The output should be every line below, retyped exactly, with no images.

*** Begin section ***

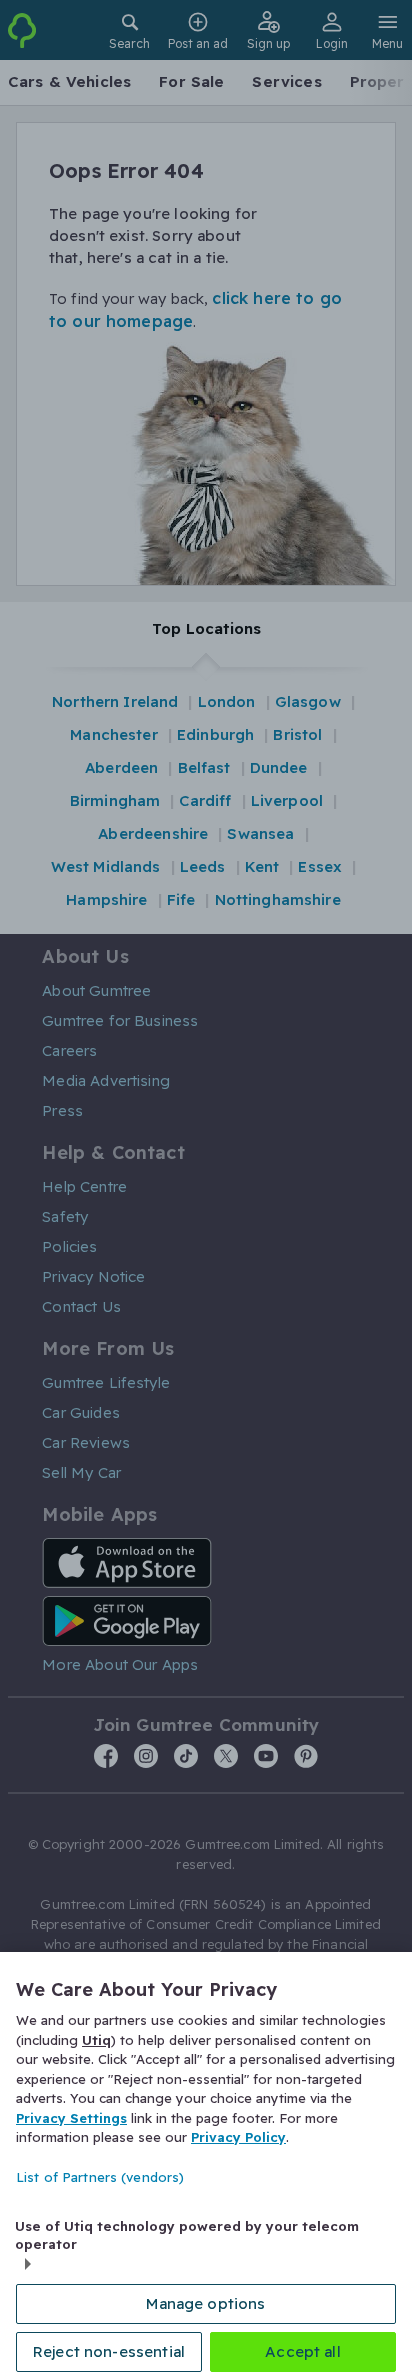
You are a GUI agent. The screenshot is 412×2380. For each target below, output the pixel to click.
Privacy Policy (238, 2137)
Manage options (205, 2303)
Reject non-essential (109, 2351)
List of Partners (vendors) (100, 2177)
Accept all (303, 2351)
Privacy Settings (71, 2118)
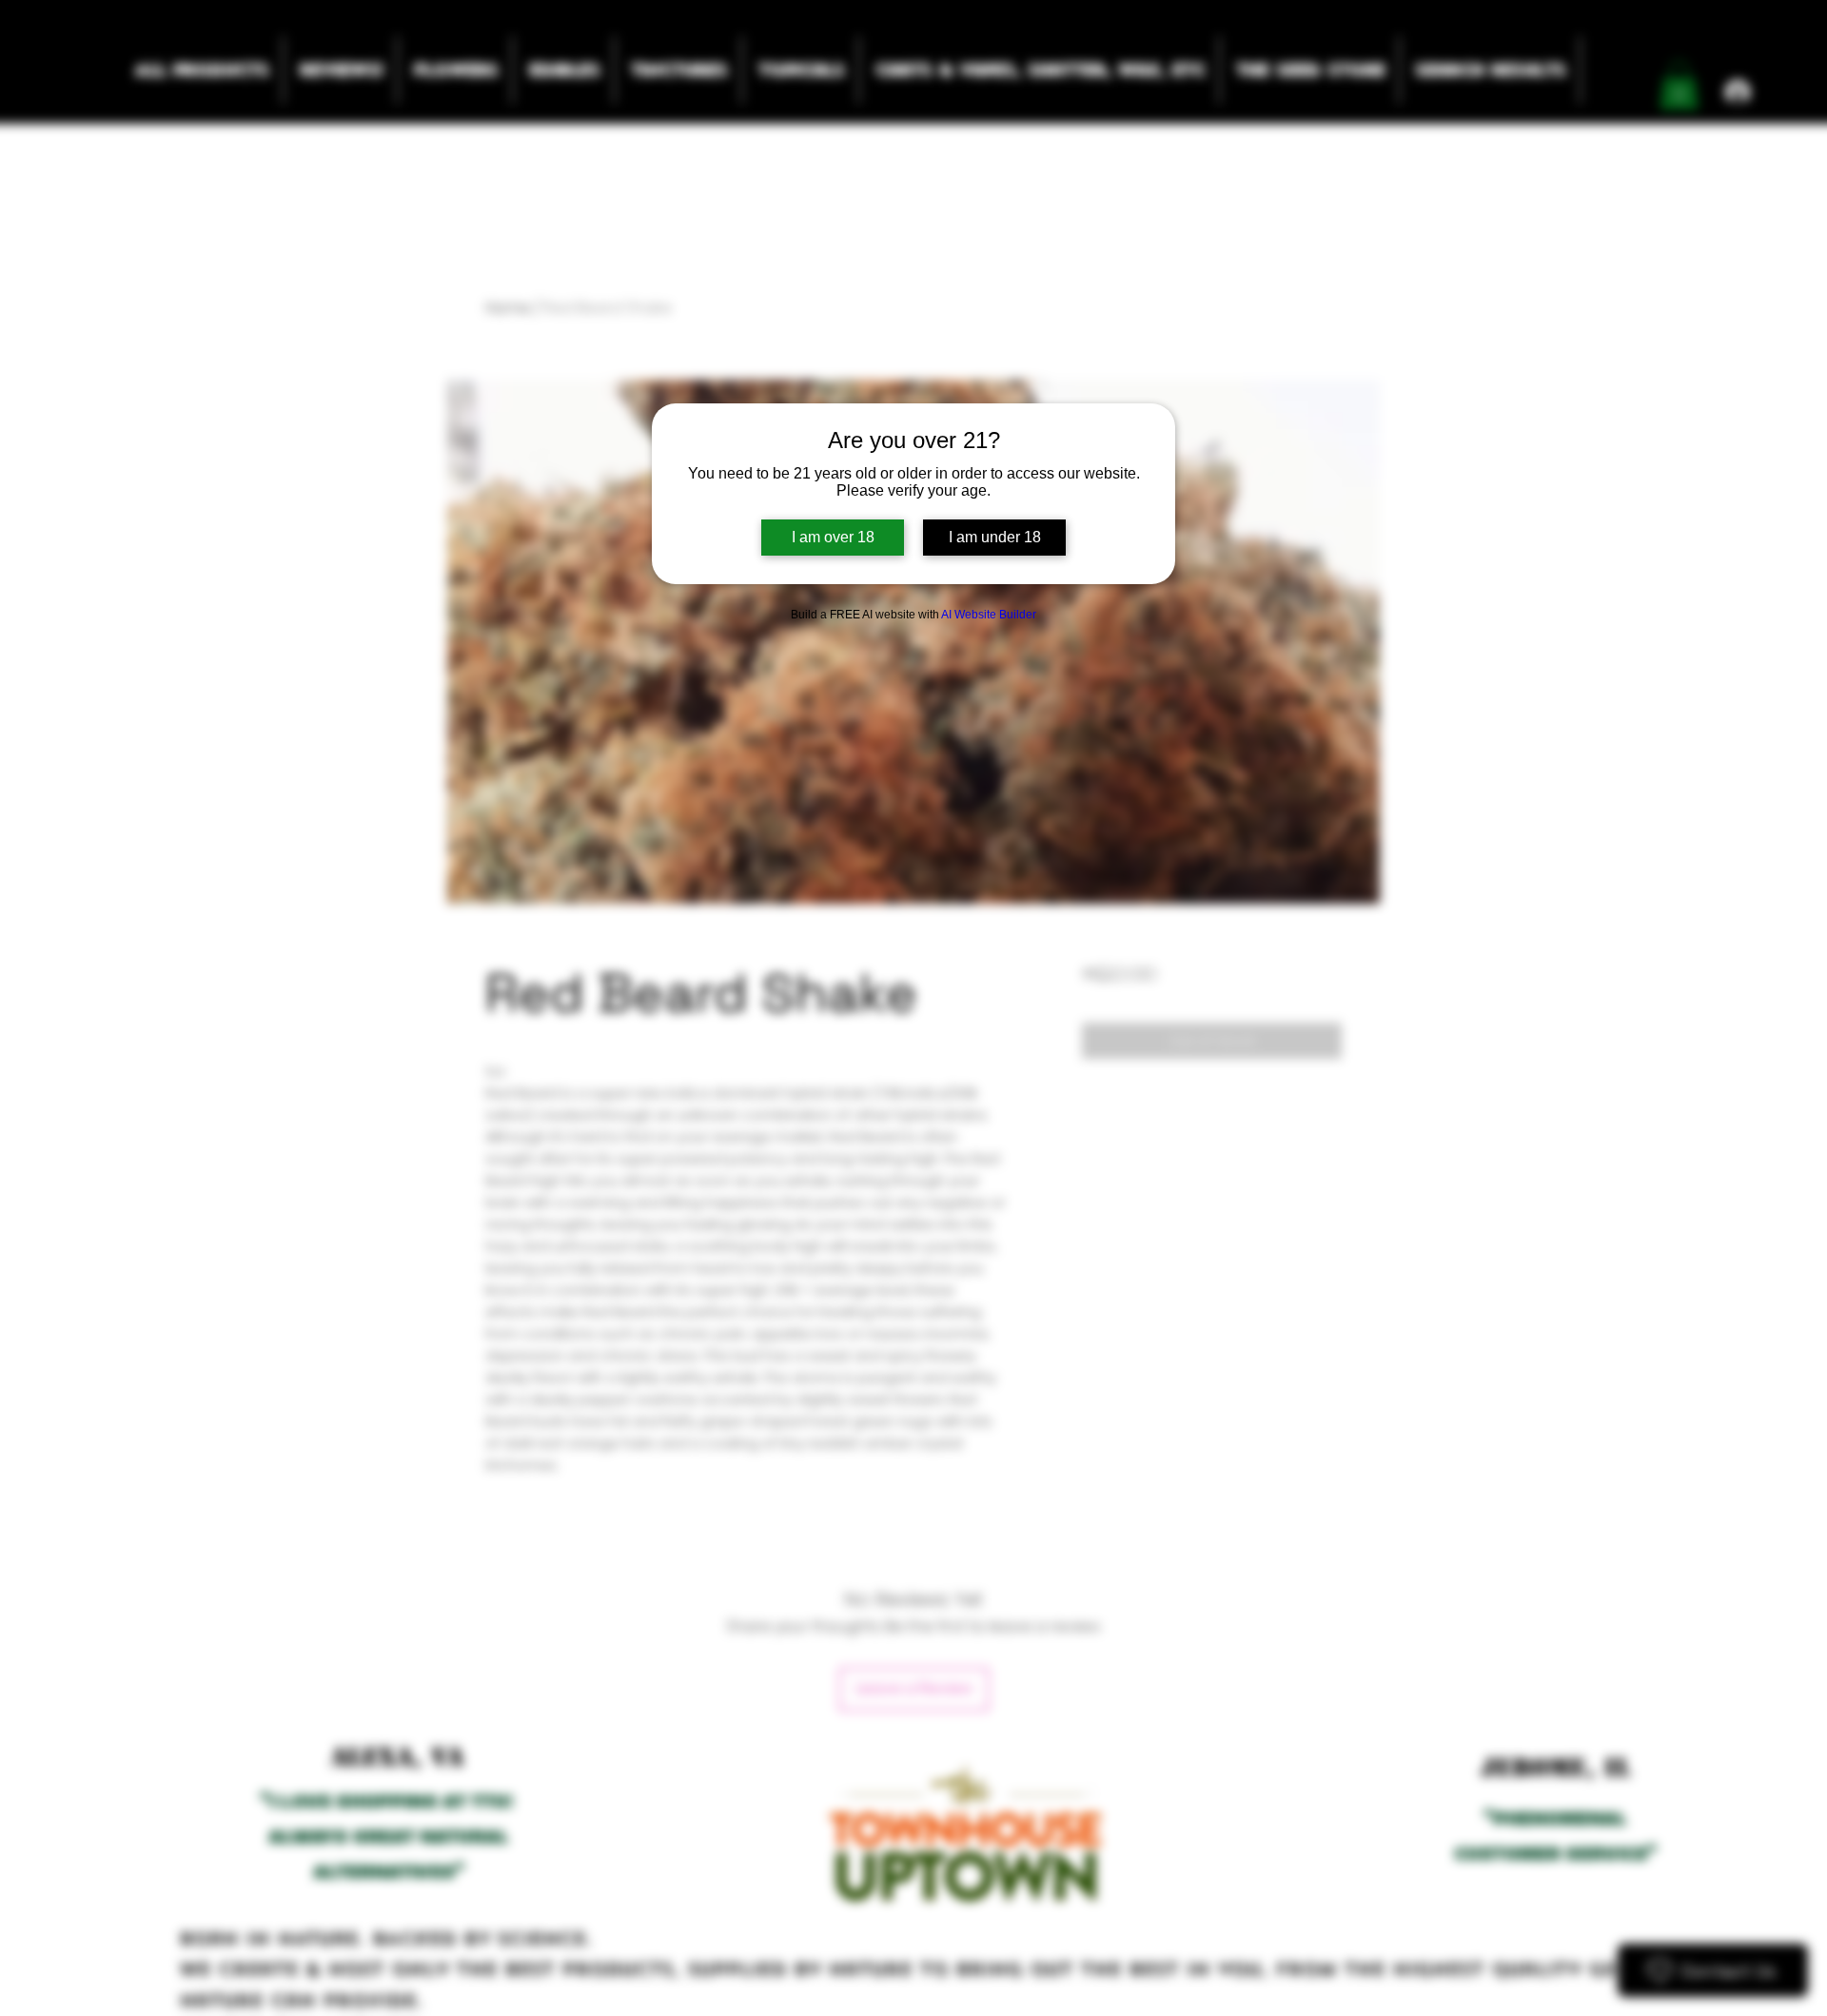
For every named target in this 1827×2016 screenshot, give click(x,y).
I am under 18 (995, 537)
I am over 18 (833, 537)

*** End section ***

◆ **Solution for this task**
You are a GUI agent. The screenshot is 412×2380. For each target below, output the pixel to click.
Privacy Policy (238, 2137)
Manage options (205, 2303)
Reject non-essential (109, 2351)
List of Partners (vendors) (100, 2177)
Accept all (303, 2351)
Privacy Settings (71, 2118)
For every named target in this 1827×2016 screenshot, give click(x,y).
I am under 18 (995, 537)
I am over 18 (833, 537)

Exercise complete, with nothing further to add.